De modo que, pelas razões de direito supra expostas, o elenco de factos que especificam as circunstâncias de tempo, lugar e modo do comportamento levados à Acusação e ao Relatório Final, cuja realidade o Autor e ora Recorrido não controverte, constituem a fundamentação de facto objecto de valoração e sancionamento jurídico-disciplinar, não merecendo censura o enquadramento jurídico no sentido de lhes atribuir o desvalor nem de acção nem de resultado nos termos da medida da pena disciplinar de demissão, cominada por despacho de 04.08.2017 notificado em 07.09.2017), conforme alíneas KK e LL do probatório.”

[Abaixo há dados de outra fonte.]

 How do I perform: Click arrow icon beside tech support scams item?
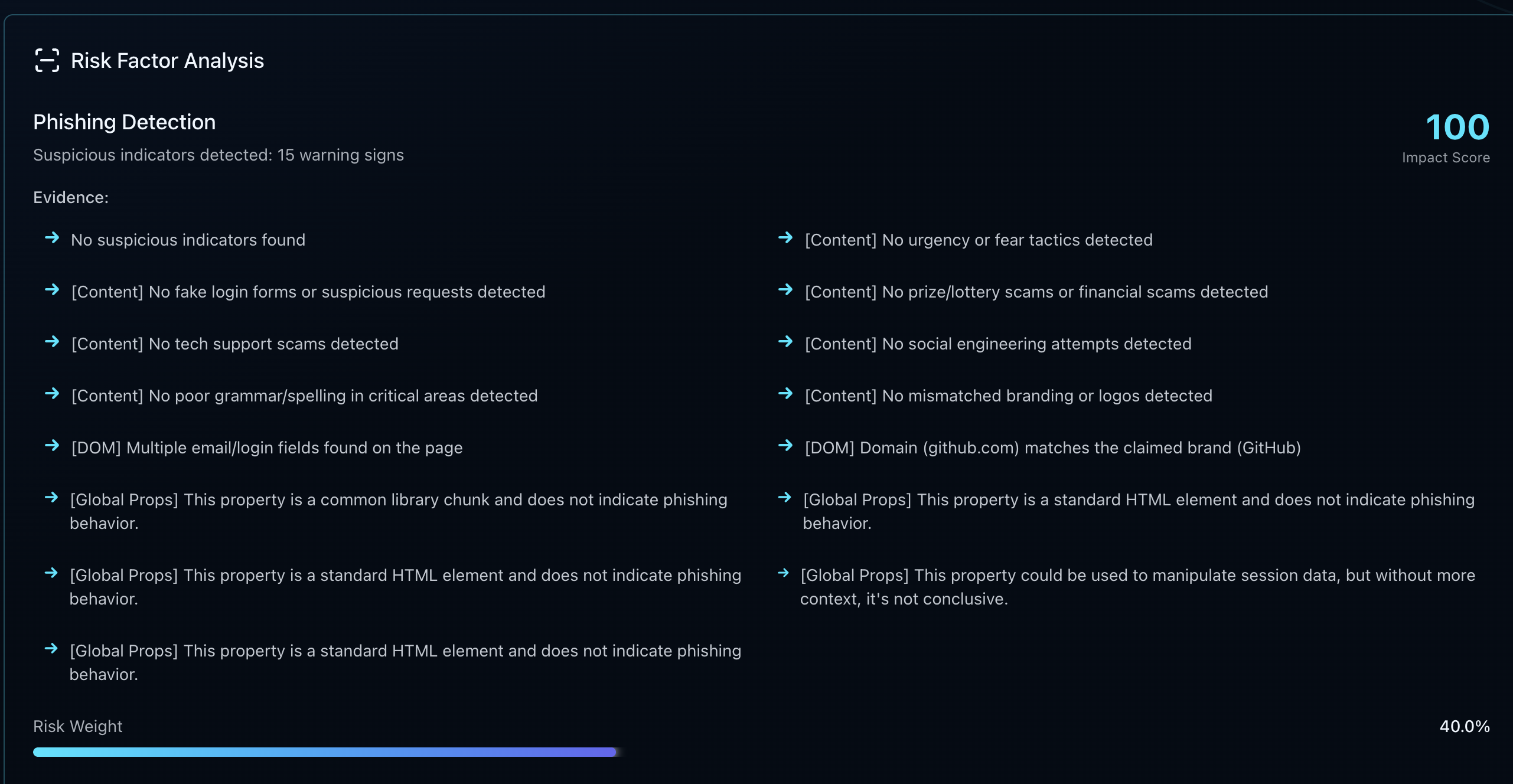point(52,342)
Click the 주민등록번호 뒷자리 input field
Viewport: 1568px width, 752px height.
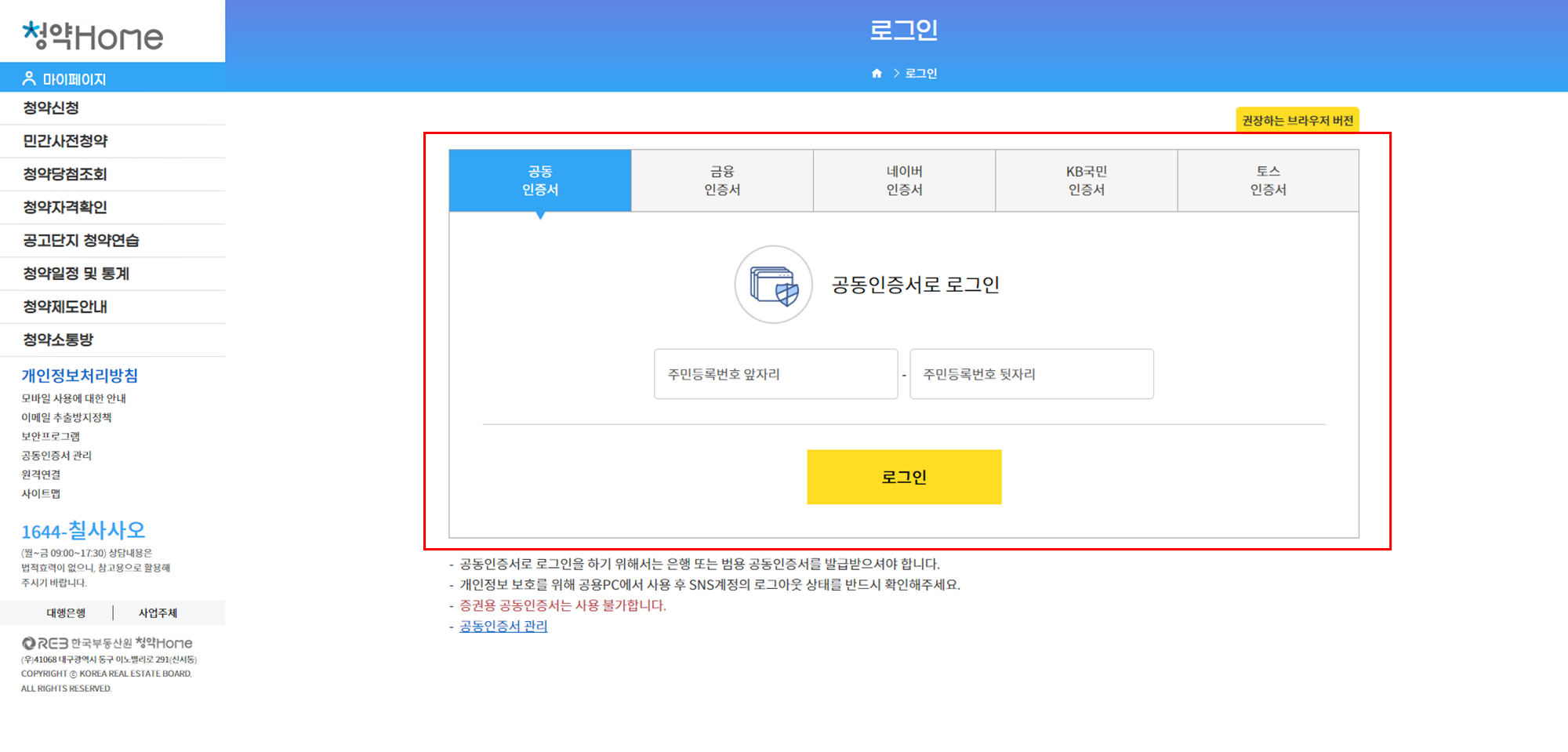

3. Como se acaba de ver o presente litígio versa sobre a legalidade da aplicação de uma pena disciplinar de demissão.
Esta pena é a mais grave na escala das sanções disciplinares pelo que se pode afirmar estarmos em presença de caso cuja relevância social é superior ao comum, para mais quando a mesma foi aplicada a um agente de um corpo de polícia.
O que, por si só, poderia justificar a admissão desta revista tanto mais quanto é certo que esta Formação tem considerado que, nos litígios respeitantes à aplicação deste tipo de penas, é aconselhável que possam ser submetidos ao STA pelo particular impacto que têm no arguido, na sua família e no seu círculo profissional. - Vide, nesta linha de orientação, ente outros, os Acórdãos deste STA, de 27-02-08, P. 0145/08; de 15-10-2008, P. 0817/08 e de 01-07-2010, P. 0516/10.
Acresce que, no caso, está em causa uma questão de relevante importância jurídica – a eventual prescrição do procedimento disciplinar – a qual foi resolvida de forma contraditória pelas instâncias, atenta a dificuldade de dificuldade de identificar o regime legal aplicável.
Encontram-se, pois, preenchidos os requisitos de admissão do recurso.

DECISÃO.
Termos em que os Juízes que compõem este Tribunal acordam em admitir a revista.
Sem custas.
Porto, 9 de Novembro de 2018. – Costa Reis (relator) – Madeira dos Santos – São Pedro.